En una ocasión asistí, horrorizada, a una discusión propia de imbéciles o retardados mentales, desde luego entre mujeres. Una de ellas se había casado recientemente y toda su aspiración en la vida parecía ser convertirse en la mujer perfecta, léase "el ama de casa perfecta" puesto que en su estrecha y condicionada mente no cabía la idea de que una mujer pudiera ser otra cosa. Toda su cháchara y parloteo incesante se dirigía una y otra vez hacia lo mismo y la bendita discusión que tuve el horror de presenciar giraba en torno a si debían o no plancharse las sábanas. Y en caso de que se plancharan, cuál era el mejor modo de doblarlas para que no se arrugaran. ¡Qué festival de sabiduría se necesita para debatir semejante cosa!
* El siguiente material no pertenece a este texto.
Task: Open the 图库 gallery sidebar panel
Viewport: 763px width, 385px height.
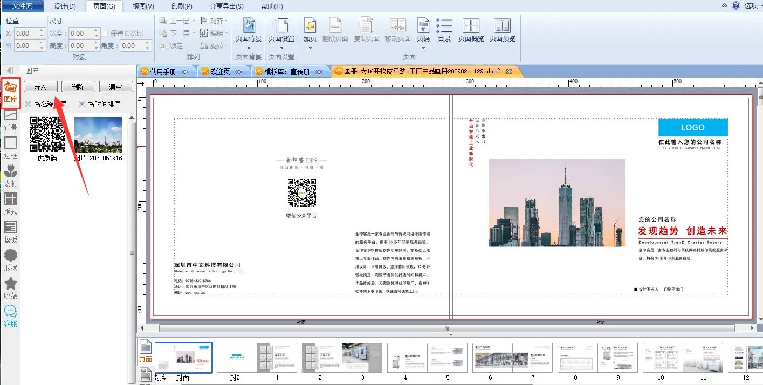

El solo hecho de que esa "discusión" tuviera lugar demuestra hasta qué punto se puede ser "una criatura tonta y parasitaria" tal como lo sostiene Vilar. Para mis adentros yo me decía "si eso es ser una mujer, yo no quiero ser mujer!". Hoy día sigo pensando lo mismo, pero lo matizo del siguiente modo: no quiero ser esa clase de mujer, me resisto con todas mis fuerzas a ser una "mujer" cuya máxima preocupación es cómo se debe doblar una maldita sábana. 
Para finalizar -y abrir la polémica- transcribo un párrafo de un reportaje realizado a Esther Vilar, quien ahora vive en Inglaterra, y prosigue denunciando lo que el establishment, los medios y muchas otras corporaciones no quieren que veamos: 

“El tema de fondo en todo lo que escribo –dice– es el miedo a la libertad, por el cual vamos haciendo tantos contratos y siguiendo tanto a líderes políticos, ideológicos y religiosos. Una de las principales causas de los males de esta tierra es que siempre tenemos que seguir a alguien, por el pánico de asumir la responsabilidad de elegir y equivocarnos en la elección. Lo que queremos, en el fondo, es estar en una comunidad en la que todos nos portemos igual y que lo que sea bueno o malo sea definido desde afuera. Pero la libertad es la responsabilidad absoluta por nosotros mismos. Es saber que posiblemente vayamos a morir solos, y si no creemos en otra vida, en que la muerte es sólo mudarse de una casa a otra más cómoda, es algo bastante duro”.